Juvenile Primary Pontine Hemorrhage

A 12-year-old boy was admitted in a comatose state following a sudden episode of headache and vomiting. General physical examination and vital signs at admission were normal. A difference was noted in pupil sizes, the right being slightly larger, and light reactions of both pupils were sluggish. Bilateral deep tendon reflexes were exaggerated and decerebrate posturing was elicited by noxious stimuli. There was right hemiparesis, but facial palsy was not be observed. A lumbar tap revealed an opening pressure of 230 mm H2O and the fluid was bloody. Ventricular drainage was performed the following day.
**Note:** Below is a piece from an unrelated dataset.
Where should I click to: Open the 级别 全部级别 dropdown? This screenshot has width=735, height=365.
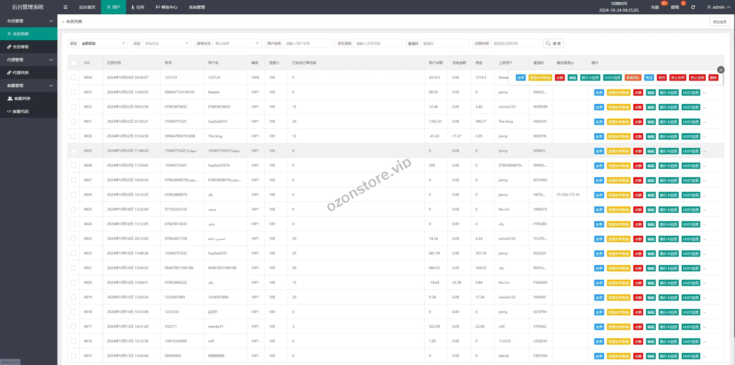coord(103,43)
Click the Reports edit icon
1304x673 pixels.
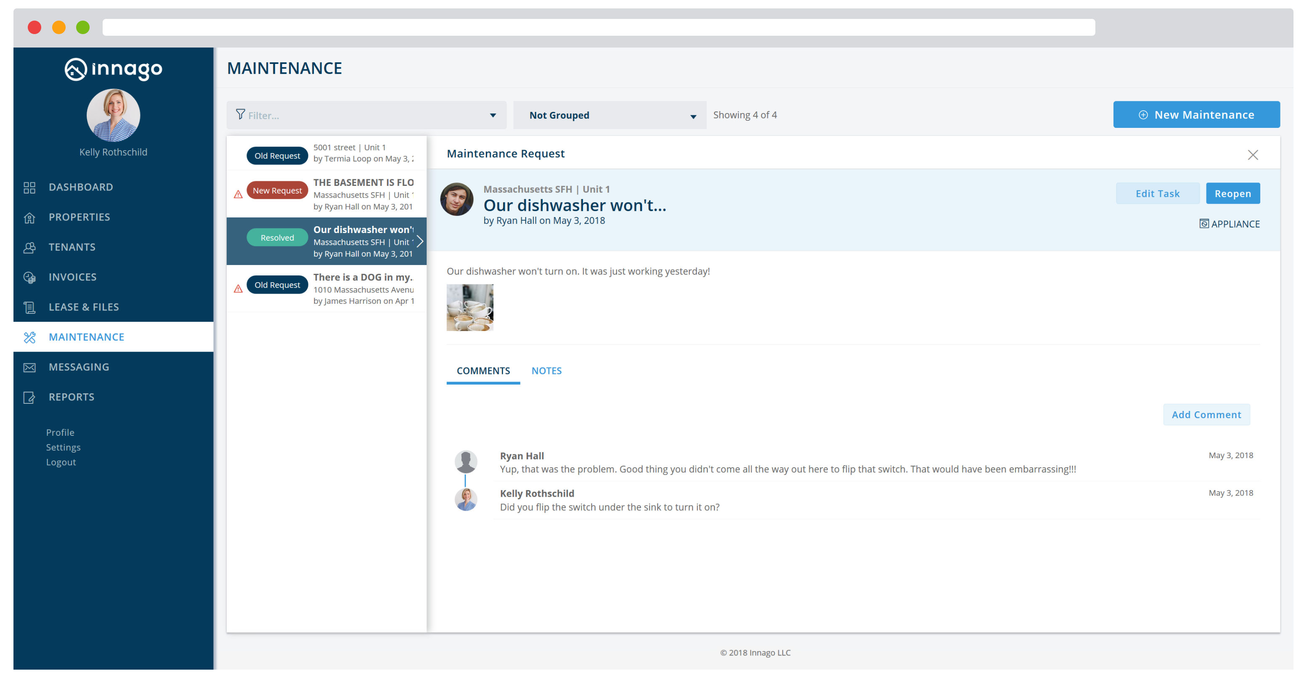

Conray ventriculography showed a filling defect in the posterior end of the third ventricle, but the aqueduct of Sylvius and the fourth ventricle were not visualized. Computed tomography (CT) revealed the presence of a high density lesion in the area between the left paramedian pontine tegmentum and the fourth ventricle. It was diagnosed as a primary pontine hemorrhage, and a ventriculo-peritoneal shunt was performed. Left vertebral angiography failed to show any abnormal findings such as vascular malformation. Ten days after admission, anisocoria disappeared. The patient's consciousness became clear one month after the onset. With improvement of the level of consciousness, the following abnormal neurological findings were noted. Ocular movement indicated the presence of the one-and-a-half syndrome, i.e., complete loss of horizontal movement of both eyes except for lateral gaze of the right eye accompanied by nystagmus. There were left peripheral facial palsy and right hemiparesis with exaggerated deep tendon reflexes plus a right Babinski response. Right hemiparesis improved after about one year. A CT scan performed two years after the onset revealed a non-enhanced low density area in the pontine tegmentum where the hematoma had been located. At present, the patient is in good health and attending junior high school.